Aaron had an interesting childhood. He reports sustaining some 40 concussions as a kid, which he puts down to being ADHD. His mum smoked weed throughout her pregnancy. There was also the car crash:

“Mum flipped her VW Beetle off a highway embankment in the rain and I took some head trauma in the baby seat. After a couple more serious brain injuries over the last 20 years, from snowboarding and mountain biking, I started to have these intense associations with my past.”

I put it to Gill Bullen that psychologists think she’s confabulating. “That’s what they keep telling us,” she retorts, “but they don’t seem to talk to children enough. For instance, the elder of my daughter’s two brothers – his earliest memory is of being in a bouncy cradle. Because he can remember a toy – a series of people-shaped figures – he described it as ‘people, and you were supposed to hit them’. Again, I’d forgotten it until he mentioned it.”
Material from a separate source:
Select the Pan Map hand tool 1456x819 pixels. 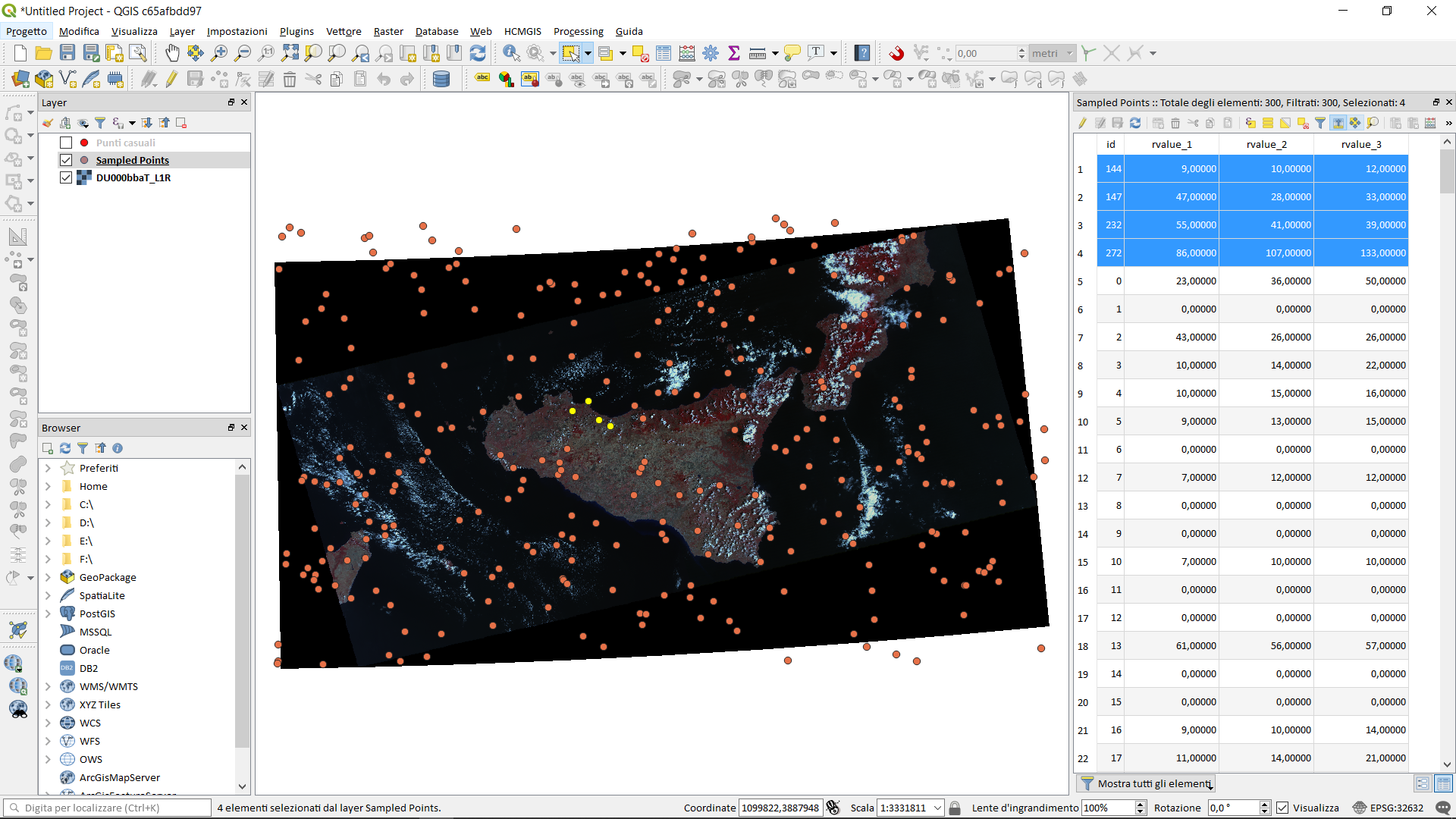pos(172,53)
Someone who was both a scientist and talked to children was Berkeley’s Carolyn Rovee-Collier, who as a young mother began by experimenting with her own first-born in his crib. She figured out that, from three months, he could not only move a mobile with his foot, but that he could remember how to do it. This formed the basis for a series of experiments with other infants that showed, in summary, that “a three-month-old can recall what he or she learned yesterday, and a nine-month-old can remember a game for as long as a month-and-a-half”.
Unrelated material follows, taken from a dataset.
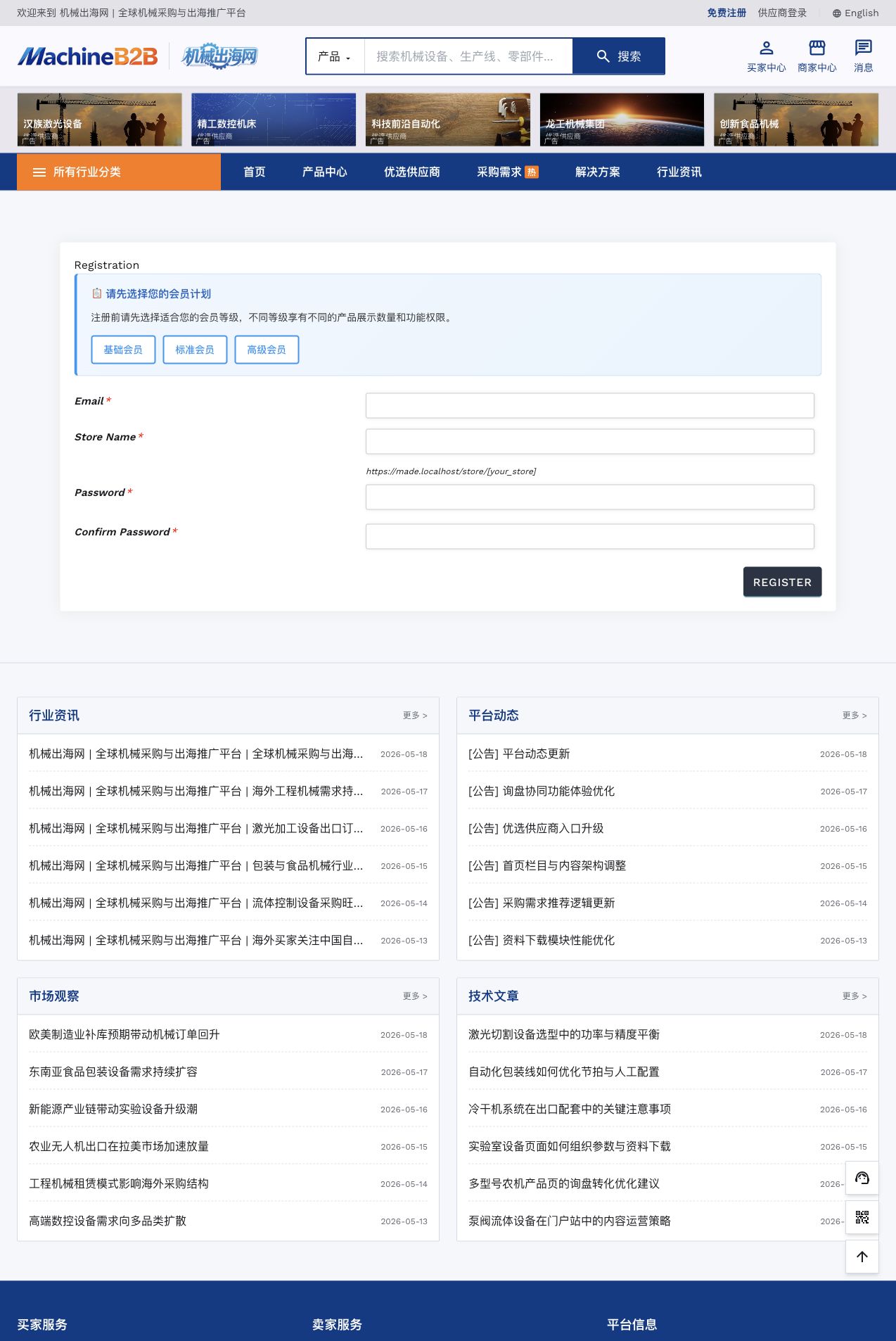Click the 搜索 search button
This screenshot has height=1341, width=896.
click(619, 56)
“There’s no question that we remember our early childhood memories,” argued Rovee-Collier, in an interview with The Associated Press in 1984. “We just have a great deal of difficulty getting to them. Babies, like elephants, never forget.”

While she might have been adamant, many of her peers still felt that her work was flawed.

As for what those who remember – or at least claim to remember – their birth get out of it, there’s no common consensus.

“Through adulthood, the fact that my memories of being a baby have the same level of detail as later childhood has shaped how I view children and interact with them,” says Elliander Eldridge. “Aside from that, I don’t think it really affected my perceptions any more or less differently than remembering any other event in childhood.”

“It taught me things are much bigger than what I realise,” says Aaron Howard. “I felt a deeper connection to my life, and that there was something before all this. I became a lot more spiritual. I began to question the very nature of life and reality. It made me a lot more empathetic.”

Reincarnation never sounded so good.